9 December 2021
Dinner party with Marguerite Matisse
Marguerite Matisse painted by Henri Matisse, circa 1906-7 A few years ago I read the wonderful biography of Henri Matisse in two volumes by Hillary Spurling, Matisse the Unknown, and Matisse the Master. In these generous books she opens up the stately doors of a conservative 19th century France allowing us to freely meander throughout its transition into a modern age where Art played a pivotal role back at the turn of the 20th century.
People forget how mocked and disparaged Matisse was for much of his early career. But two other great painters who suffered the same fate were Paul Cézanne and Vincent Van Gogh.

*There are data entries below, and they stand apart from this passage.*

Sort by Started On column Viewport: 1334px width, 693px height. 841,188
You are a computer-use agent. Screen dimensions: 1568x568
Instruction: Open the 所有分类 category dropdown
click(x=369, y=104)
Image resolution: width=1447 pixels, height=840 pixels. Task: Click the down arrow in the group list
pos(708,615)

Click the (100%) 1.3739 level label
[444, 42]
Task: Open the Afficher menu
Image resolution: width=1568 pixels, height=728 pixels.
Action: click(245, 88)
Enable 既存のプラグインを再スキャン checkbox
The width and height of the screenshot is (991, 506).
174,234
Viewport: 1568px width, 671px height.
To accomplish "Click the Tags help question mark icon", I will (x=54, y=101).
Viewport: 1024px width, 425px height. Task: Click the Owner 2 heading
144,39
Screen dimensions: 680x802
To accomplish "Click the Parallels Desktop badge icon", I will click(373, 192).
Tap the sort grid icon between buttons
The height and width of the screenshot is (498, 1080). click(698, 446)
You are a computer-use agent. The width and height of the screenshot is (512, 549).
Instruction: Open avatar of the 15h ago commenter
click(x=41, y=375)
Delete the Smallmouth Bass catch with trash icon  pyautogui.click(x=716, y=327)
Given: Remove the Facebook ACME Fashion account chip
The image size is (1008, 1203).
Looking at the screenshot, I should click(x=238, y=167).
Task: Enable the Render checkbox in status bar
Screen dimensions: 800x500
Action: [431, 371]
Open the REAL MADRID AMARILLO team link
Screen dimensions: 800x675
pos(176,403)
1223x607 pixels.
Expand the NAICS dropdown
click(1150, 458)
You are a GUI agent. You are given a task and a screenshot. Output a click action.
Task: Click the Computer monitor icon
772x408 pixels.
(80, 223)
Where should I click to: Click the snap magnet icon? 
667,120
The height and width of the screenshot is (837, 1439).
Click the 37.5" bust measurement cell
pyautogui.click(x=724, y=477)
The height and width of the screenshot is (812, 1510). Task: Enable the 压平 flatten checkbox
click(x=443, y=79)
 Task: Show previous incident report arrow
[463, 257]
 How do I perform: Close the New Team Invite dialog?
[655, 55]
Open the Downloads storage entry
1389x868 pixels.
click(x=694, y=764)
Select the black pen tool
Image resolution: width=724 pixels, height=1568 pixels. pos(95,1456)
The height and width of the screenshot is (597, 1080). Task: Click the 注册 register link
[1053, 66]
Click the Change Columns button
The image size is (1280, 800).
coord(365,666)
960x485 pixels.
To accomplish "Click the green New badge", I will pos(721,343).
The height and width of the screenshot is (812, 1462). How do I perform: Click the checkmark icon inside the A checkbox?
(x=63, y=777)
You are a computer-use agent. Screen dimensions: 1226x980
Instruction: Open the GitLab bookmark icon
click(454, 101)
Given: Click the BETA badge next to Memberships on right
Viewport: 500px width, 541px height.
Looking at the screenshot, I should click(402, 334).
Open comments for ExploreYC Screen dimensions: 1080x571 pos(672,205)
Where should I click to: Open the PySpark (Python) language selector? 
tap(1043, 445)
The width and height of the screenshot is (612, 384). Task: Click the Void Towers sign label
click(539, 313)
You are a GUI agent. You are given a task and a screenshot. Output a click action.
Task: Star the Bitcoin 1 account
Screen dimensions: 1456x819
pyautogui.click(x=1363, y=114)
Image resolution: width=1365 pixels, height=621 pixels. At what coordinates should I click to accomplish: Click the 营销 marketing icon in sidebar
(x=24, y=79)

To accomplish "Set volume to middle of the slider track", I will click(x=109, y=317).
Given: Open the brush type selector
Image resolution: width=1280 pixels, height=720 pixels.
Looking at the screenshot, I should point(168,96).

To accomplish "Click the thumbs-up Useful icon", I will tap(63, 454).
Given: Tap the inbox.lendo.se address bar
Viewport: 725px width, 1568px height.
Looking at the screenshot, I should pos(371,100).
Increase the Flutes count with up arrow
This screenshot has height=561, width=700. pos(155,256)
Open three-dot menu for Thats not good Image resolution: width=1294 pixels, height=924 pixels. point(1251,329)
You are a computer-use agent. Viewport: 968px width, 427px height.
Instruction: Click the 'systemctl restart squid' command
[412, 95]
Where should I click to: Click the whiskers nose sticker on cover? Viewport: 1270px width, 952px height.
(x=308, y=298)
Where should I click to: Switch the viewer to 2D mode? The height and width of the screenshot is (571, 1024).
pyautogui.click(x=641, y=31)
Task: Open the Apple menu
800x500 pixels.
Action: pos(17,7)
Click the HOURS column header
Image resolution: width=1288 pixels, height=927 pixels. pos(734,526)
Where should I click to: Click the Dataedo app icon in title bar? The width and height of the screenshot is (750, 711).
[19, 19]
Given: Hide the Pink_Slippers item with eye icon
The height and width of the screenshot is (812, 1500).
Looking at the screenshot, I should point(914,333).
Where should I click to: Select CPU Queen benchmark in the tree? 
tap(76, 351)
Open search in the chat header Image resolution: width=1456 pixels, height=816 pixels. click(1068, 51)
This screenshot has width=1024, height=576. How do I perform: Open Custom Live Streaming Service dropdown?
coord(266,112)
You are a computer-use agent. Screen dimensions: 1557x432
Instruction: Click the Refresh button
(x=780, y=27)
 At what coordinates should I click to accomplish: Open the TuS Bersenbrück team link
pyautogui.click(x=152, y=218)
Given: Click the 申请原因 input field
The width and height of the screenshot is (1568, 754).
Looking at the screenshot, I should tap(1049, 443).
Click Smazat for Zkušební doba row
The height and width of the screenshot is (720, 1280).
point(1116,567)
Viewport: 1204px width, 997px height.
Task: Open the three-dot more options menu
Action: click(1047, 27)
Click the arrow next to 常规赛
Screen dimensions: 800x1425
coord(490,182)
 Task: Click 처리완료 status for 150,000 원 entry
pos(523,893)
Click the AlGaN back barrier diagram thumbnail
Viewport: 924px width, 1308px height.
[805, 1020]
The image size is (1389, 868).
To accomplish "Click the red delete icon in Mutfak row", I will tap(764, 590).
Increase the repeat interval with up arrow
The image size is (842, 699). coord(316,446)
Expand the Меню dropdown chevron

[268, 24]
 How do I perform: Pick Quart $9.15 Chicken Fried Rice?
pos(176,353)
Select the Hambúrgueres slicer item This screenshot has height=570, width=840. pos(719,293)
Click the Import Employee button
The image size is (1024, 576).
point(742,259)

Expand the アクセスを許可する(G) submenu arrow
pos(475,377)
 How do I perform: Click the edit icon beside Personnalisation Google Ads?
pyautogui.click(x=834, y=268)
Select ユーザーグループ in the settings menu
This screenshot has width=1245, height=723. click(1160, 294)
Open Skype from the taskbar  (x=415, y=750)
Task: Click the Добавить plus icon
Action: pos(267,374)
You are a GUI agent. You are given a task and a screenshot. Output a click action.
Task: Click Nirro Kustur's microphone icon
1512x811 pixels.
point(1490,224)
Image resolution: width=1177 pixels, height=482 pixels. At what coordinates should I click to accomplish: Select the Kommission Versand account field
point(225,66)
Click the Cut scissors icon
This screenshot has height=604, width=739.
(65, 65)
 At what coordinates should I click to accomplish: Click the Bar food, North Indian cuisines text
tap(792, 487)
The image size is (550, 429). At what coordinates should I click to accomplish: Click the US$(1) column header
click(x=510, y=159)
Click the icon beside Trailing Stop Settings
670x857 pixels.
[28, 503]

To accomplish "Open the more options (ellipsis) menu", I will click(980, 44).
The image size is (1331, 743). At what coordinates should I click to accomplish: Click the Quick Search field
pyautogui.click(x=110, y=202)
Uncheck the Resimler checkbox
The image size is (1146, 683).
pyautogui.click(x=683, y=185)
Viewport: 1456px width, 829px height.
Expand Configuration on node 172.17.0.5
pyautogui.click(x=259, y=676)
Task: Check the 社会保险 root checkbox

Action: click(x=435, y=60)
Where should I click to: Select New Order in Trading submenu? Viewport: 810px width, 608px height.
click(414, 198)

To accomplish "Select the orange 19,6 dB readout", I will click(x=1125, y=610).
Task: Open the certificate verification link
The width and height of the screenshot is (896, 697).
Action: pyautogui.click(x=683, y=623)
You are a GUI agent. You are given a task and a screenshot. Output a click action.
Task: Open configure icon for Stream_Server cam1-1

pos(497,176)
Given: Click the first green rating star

Cezanne, who had heard about the Dutch painter working in nearby Arles via their mutual friend Emile Bernard. He thought Vincent was ‘crazy’, “Il est fou!”... declared Cezanne, but honestly, I’ve never been sure how Cezanne could have seen Vincent’s work in the first place. Did Emile Bernard bring a few paintings all rolled up to show him in Aix or did he just show him photos from his i-phone?
Regardless, painters were, and still are, often misunderstood due to an unfortunate reputation, and so whenever I wanted to throw a bomb into a quiet dinner party in France I would announce:
“Let’s face it, you French, you hate painting!” I exclaimed it usually with a delicate force as if I had said “J’accuse!” My point, though not always immediately understood, nor possibly even true, was always about how cerebral the French are as a cultural whole and that Painting was way too emotional for them to appreciate. At that point, the table would go silent and I knew I had put my foot into the apple tarte. I would then invariably develop my argument by proving it with examples. Essentially, I’d propose that “you French, love ideas way too much to appreciate an art form like Painting.” I’d plunge my sword further into the startled dinner party and exclaim, “but the British, now, these are people who truly love Painting because despite their squeamish attention to manners and social protocol, they are truly eccentric enough to possess a non-conformist streak unlike you, the French!" I would usually go further pontificating that "....the Brits are sufficiently odd enough to appreciate the softened sensuality of the messy nature of Painting. They love Painting as do the Dutch and the Danes, but the Belgians and Italians too, yet remarkably at the same time they're all just as equally mad about Conceptual Art as you people are because they can all chew gum and drink beer at the same time."
I would soften slightly by admitting that ..."you are wonderful people you French, you're so are mad about Literature and Poetry, and you adore contemporary Architecture and cool Opera, but more than anything, you worship the brilliance of conversation. Your passion is really for ideas and razor sharp intelligence, so naturally you are more comfortable with Conceptual Art than with mere visual imagery of the kind that might rip through your clever discourses like a table saw. The fact is, you're more comfortable with Robert Wilson than Robert Johnson."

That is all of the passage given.